Ontology Causal Enhanced
ReviewAudited by ClawScan on May 10, 2026.
Overview
The skill is not clearly malicious, but it asks the agent to broadly log and analyze private activity across email, calendar, messaging, files, purchases, deployments, and system changes without sufficiently declared account access or tight user controls.
Review this skill carefully before installing. It appears designed for local knowledge-graph and causal-memory workflows, not for exfiltration, but it can read sensitive communication/calendar history through local tools and persist action logs.

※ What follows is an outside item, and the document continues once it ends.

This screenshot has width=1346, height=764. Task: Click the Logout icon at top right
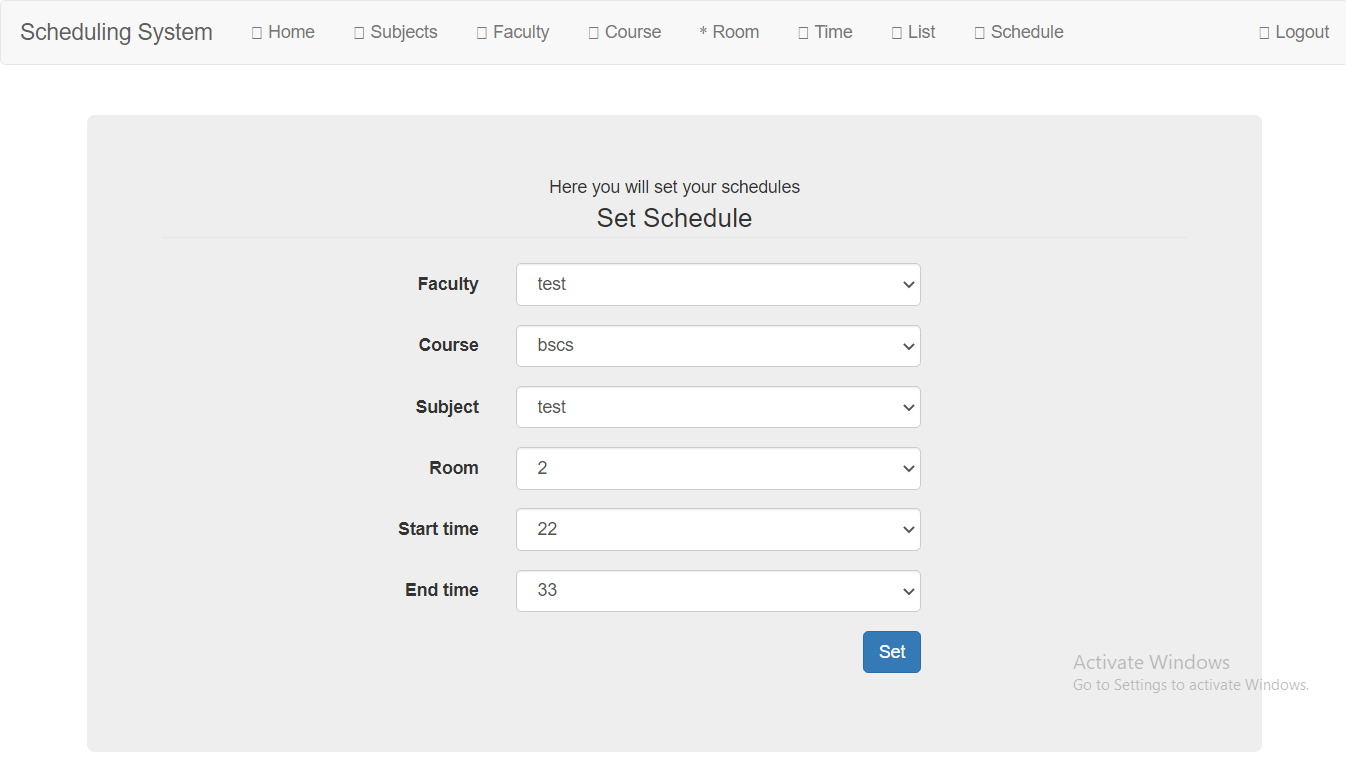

Only use it if you are comfortable with that memory layer, and require explicit approval for any backfill or high-impact action.
Findings (7)
Artifact-based informational review of SKILL.md, metadata, install specs, static scan signals, and capability signals. ClawScan does not execute the skill or run runtime probes.
The agent may start logging, analyzing, or influencing many unrelated actions, including sensitive business or account changes.
The skill instructs the agent to activate broadly across high-impact activities, not just when the user explicitly asks for causal analysis.
Trigger this skill on ANY high-level action, including ... file operations, API calls, notifications, reminders, purchases, deployments ... System | Config change, permission grant, integration setup
Limit invocation to explicit user requests or clearly listed low-risk domains, and require user confirmation before logging or acting on purchases, deployments, permission changes, file sharing, or public/social actions.
A model-derived recommendation could turn into an action without enough user review, especially in domains like deployments, social posts, or account configuration.
The planning workflow tells the agent to choose and execute a ranked action after estimating utility. The protected-actions list is limited and does not clearly cover all high-impact examples named elsewhere.
4. Execute best action, log prediction
Make the causal model advisory by default. Require explicit user approval before executing any external, irreversible, public, financial, account, deployment, or permission-changing action.
Installing or using the skill may let the agent read account-backed email data via existing local credentials even though no credential requirement is declared.
The script accesses Gmail data through a locally configured CLI. The registry metadata declares no primary credential, required env vars, or required binaries, so the account boundary is under-disclosed.
subprocess.run(["gog", "gmail", "list", "--sent", "--after", after_date, "--format", "json"], capture_output=True, text=True)
Declare the required account tools and credential assumptions, identify which accounts are accessed, and require user confirmation before any email/calendar/message backfill.
The agent could process private message metadata/history through existing local sessions or credentials.
The script can query WhatsApp/message history through a local CLI, which is sensitive account access not declared in the registry requirements.
subprocess.run(["wacli", "search", "--after", after_date, "--limit", "1000", "--format", "json"], capture_output=True, text=True)
Declare messaging-account access explicitly, narrow the default scope, and require the user to choose the platform, date range, and source file before processing.
Private activity metadata from emails, calendar events, messages, and other actions may persist locally and influence later agent behavior, including if the history contains incorrect or sensitive entries.
The skill encourages broad historical backfill into a persistent action log that can be reused for future causal estimates and decisions.
Don't start from zero. Parse existing logs to reconstruct past actions + outcomes. ... Store in `memory/causal/action_log.jsonl`.
Add clear retention, deletion, review, and exclusion controls. Store only minimal derived metadata, and ask the user before reusing logs across tasks.
Information saved in the ontology may be reused by other skills or future tasks.
The ontology component is intentionally a shared local memory layer. This is purpose-aligned, but shared state can carry stale, sensitive, or incorrect context into later workflows.
Skill needs shared state | Read/write ontology objects ... Cross-Skill Communication
Review saved ontology entries periodically and avoid storing secrets or unnecessary personal data.
Users may not realize extra local tools and account sessions are needed for the documented backfill workflows.
The registry metadata does not identify a source and does not declare helper binaries or credential assumptions, while the included docs and scripts reference Python, gog, and wacli usage.
Source: unknown ... Required binaries (all must exist): none ... Primary credential: none
Publish clear provenance, declare required/optional binaries, and document credential requirements in the registry metadata.